An welche Disziplinen denken Sie da besonders?
Sebastian Coe: Der Standard bei einigen Laufwettbewerben ist
enttäuschend gewesen. Zum Beispiel die 5000 m, 10.000 m und der
3000-m-Hindernislauf haben gezeigt, dass der Abstand zur Weltspitze recht
groß ist. Das gilt natürlich nicht für die Frauen.
Was waren die besten Leistungen dieser Europameisterschaften?
Sebastian Coe: Sicherlich ist an erster Stelle der Europarekord über
10.000 m von Paula Radcliffe zu nennen, aber auch die Leistungen im Speerwurf,
eine traditionell starke europäische Disziplin, waren sehr gut. Weltklasse
bewiesen auch der französische 400-m-Hürdenläufer
Stéphane Diagana und der Grieche Konstantinos Kenteris über 200
m.
Die Griechen haben in München vier Goldmedaillen gewonnen –
hat sie dieser Erfolg überrascht?
Sebastian Coe: Nein, das hat mich nicht überrascht. Die Griechen
befinden sich in der Vorbereitung auf die Olympischen Spiele 2004 in Athen
– das hat man in München gemerkt. Es ist für sie daher sehr
wichtig, gute Athleten und Erfolge zu haben.
Die Deutschen gewannen nur zweimal Gold.
Sebastian Coe: Vielleicht fehlten der Mannschaft hier die Siegertypen. Die
Deutschen spielen in der europäischen Leichtathletik eine wichtige Rolle,
insofern ist es eigentlich gut, wenn sie Erfolg haben.
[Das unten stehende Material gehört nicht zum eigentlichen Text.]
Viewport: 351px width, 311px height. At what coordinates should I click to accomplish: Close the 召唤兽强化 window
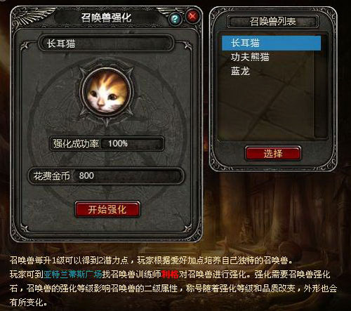(x=192, y=17)
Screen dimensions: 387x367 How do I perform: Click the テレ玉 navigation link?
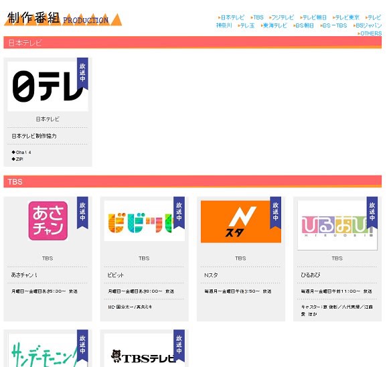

Sie haben bedauert, dass zu wenige Läufer in zwei Disziplinen an den
Start gehen – so wie Sie selbst früher über 800 und 1500
Meter.
Sebastian Coe: Ja, denn ich glaube, das wäre sehr gut für die
Zuschauer und den Sport – und natürlich auch für den Athleten.
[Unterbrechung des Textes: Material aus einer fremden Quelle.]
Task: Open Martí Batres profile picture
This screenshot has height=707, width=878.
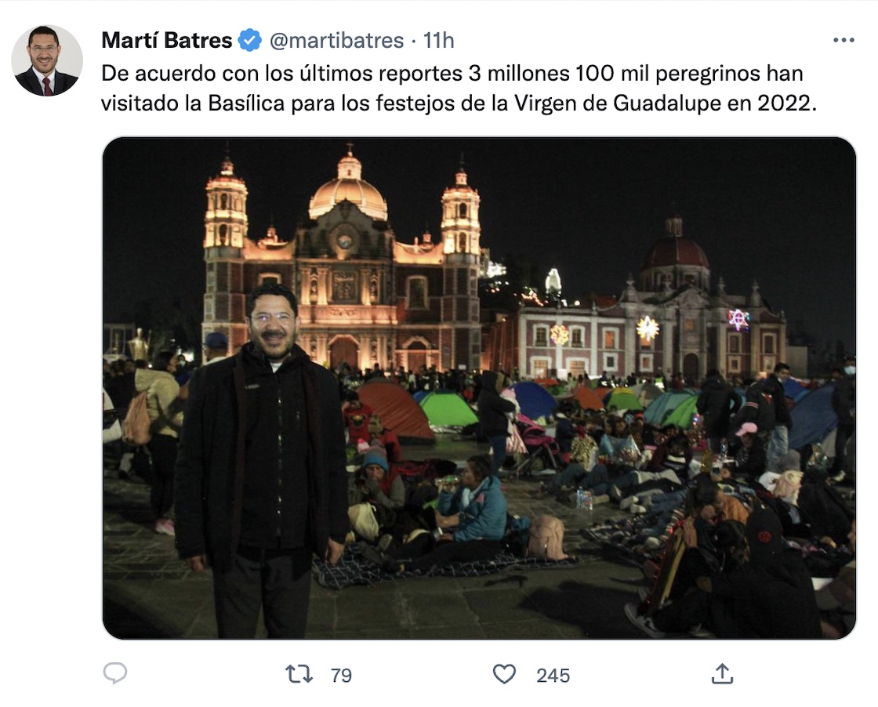Action: click(x=47, y=60)

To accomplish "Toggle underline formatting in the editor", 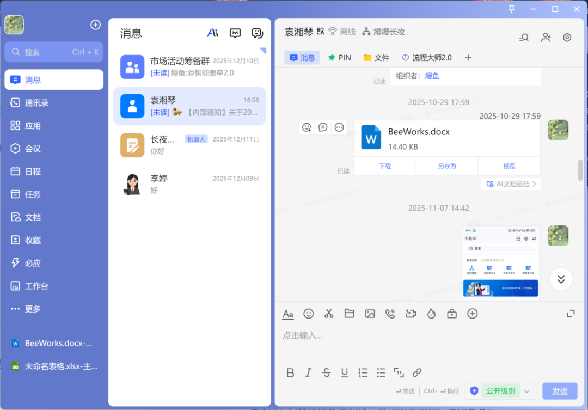I will pos(344,372).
Wer in zwei Laufdisziplinen sehr erfolgreich ist, kann sich als wirklich
herausragender Athlet etablieren. Und das wäre gut für die
Leichtathletik
Wie steht es um Ihre eigene Funktionärs-Karriere – es war
schon einiges in britischen Zeitungen zu lesen.
Sebastian Coe: Im nächsten Jahr wird aus dem Council des
internationalen Leichtathletik-Verbandes mein Landsmann Robert Stinson
ausscheiden. Ich werde mich um seine Nachfolge bewerben. Die Wahl findet im
August vor den Weltmeisterschaften in Paris statt. Ich möchte in der IAAF
die Interessen der britischen Leichtathletik vertreten. Es ist aber nicht
richtig, dass ich die Nachfolge von IAAF-Präsident Lamine Diack
anstrebe.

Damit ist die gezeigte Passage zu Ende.